UNAIDS: HIV prevalence surges to 1.5m in Eastern Europe and Central Asia

Edwin J. Bernard, Edwin J. Bernard
Published: 25 November 2003

The number of people estimated to be living with HIV rose by 230,000 in Eastern Europe and Central Asia in 2003, from 1.27 million in 2002 to 1.5 million by the end of 2003, according to figures released today by UNAIDS ahead of World AIDS Day on December 1st.

Fuelled by an epidemic of injection drug use (IDU) among the country's young men, more than 50,000 new cases of HIV infection were diagnosed during 2002 in the Russian Federation alone, making the HIV epidemic in the former USSR one of fastest-growing in the world. And, according to UNAIDS, the Russian Federation’s "serious" epidemic is still in its infancy.

Currently 229,000 people have actually been diagnosed with HIV infection in this physically huge country of 145 million - although it is estimated that the true figure is somewhere between 600,000 and 1.5 million. Although young males injecting drugs still account for about two-thirds of diagnosed new HIV infections in 2002, women are increasingly at risk of becoming infected largely due to unprotected sex with IDU-infected men, which is consequentially leading to a sharp rise in mother-to-child transmission. UNAIDS are also concerned that there may also be a hidden epidemic of HIV among men who have sex with men, "who are severely stigmatized across the region."

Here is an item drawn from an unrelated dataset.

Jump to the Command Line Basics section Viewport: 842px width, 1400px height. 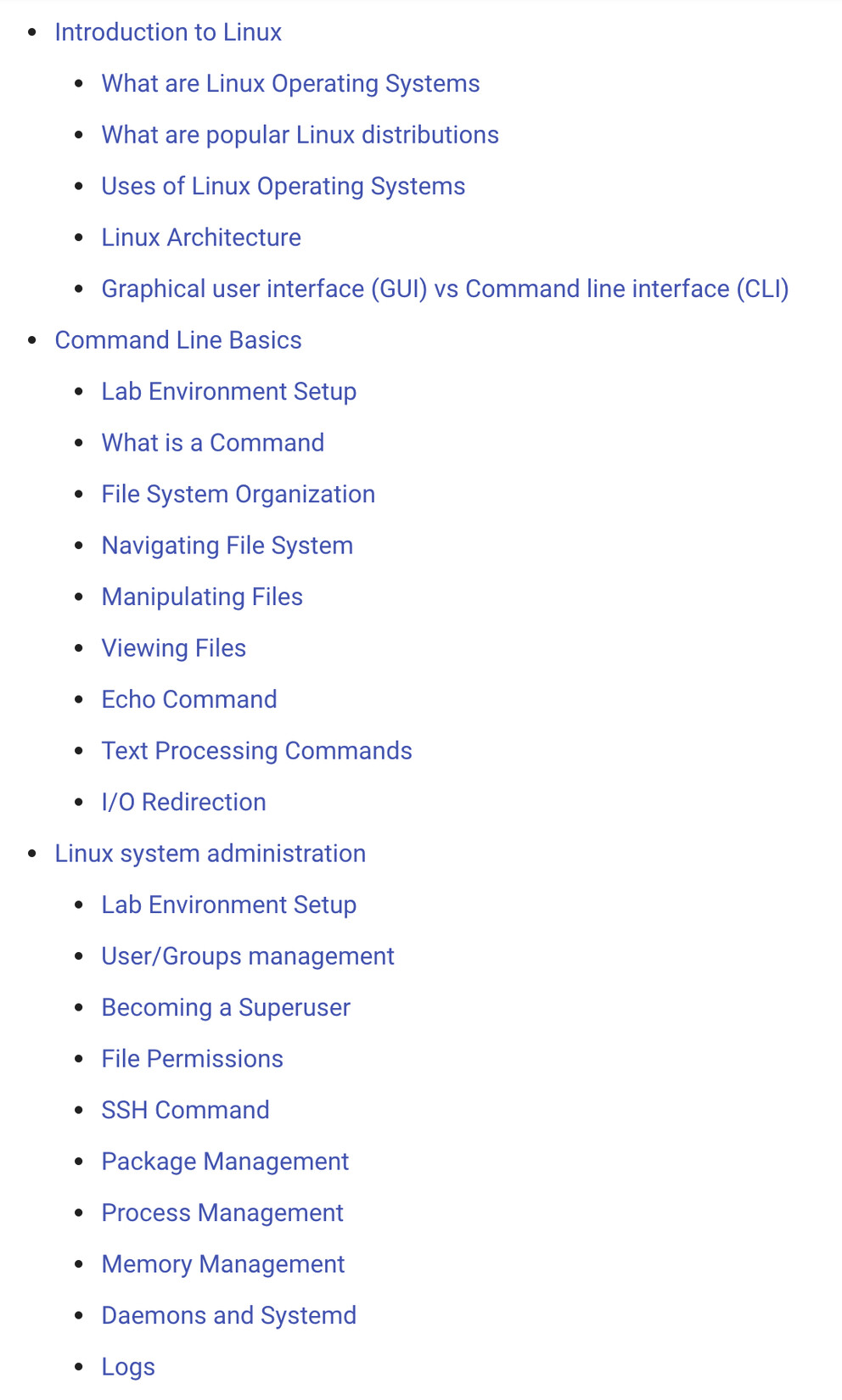[178, 340]
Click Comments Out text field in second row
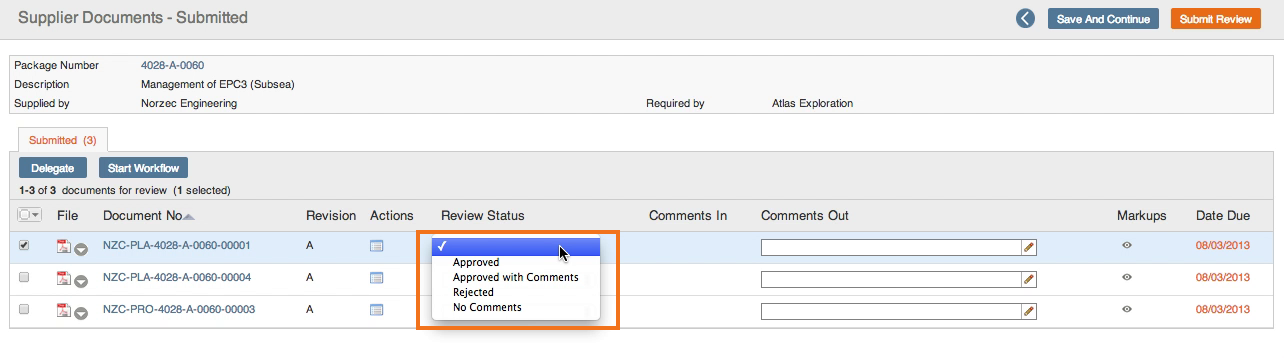 tap(891, 279)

Elsewhere in Eastern Europe and Central Asia, the HIV epidemic shows no signs of letting up. It is estimated that 30,000 died of HIV-related disease in the past year, an increase from last year's 25,000 lives lost. Ukraine (with 52,000 officially diagnosed by the end of 2002), and the Baltic States (Estonia, Latvia and Lithuania) are experiencing a worryingly fast-growing epidemic - also primarily fulled by IDU - with greater than five-fold increases in new diagnoses year-on-year.

HIV continues to penetrate into Belarus, Moldova and Kazakhstan, while Kyrgyzstan and Uzbekistan are experiencing the onset of new HIV epidemics. UNAIDS believes these could be halted if "prevention efforts are targeted at those who are currently most affected - injecting drug users and sex workers - and are supported by prevention work among young people generally. In some instances, even more elementary prevention steps are required - such as screening blood donations for HIV."

The only good news from the region comes from the Central Eastern European countries of Poland, Hungary, Slovenia and the Czech Republic where new reported HIV infections have remained relatively low and stable. However, there are worrying reports from around the countries that make up the former Yugloslavia in South Eastern Europe that drug injecting and risky sexual behaviour are on the increase, indicating an urgent need for prevention work.

Reference

UNAIDS. AIDS epidemic update. 14 - 17, 2003.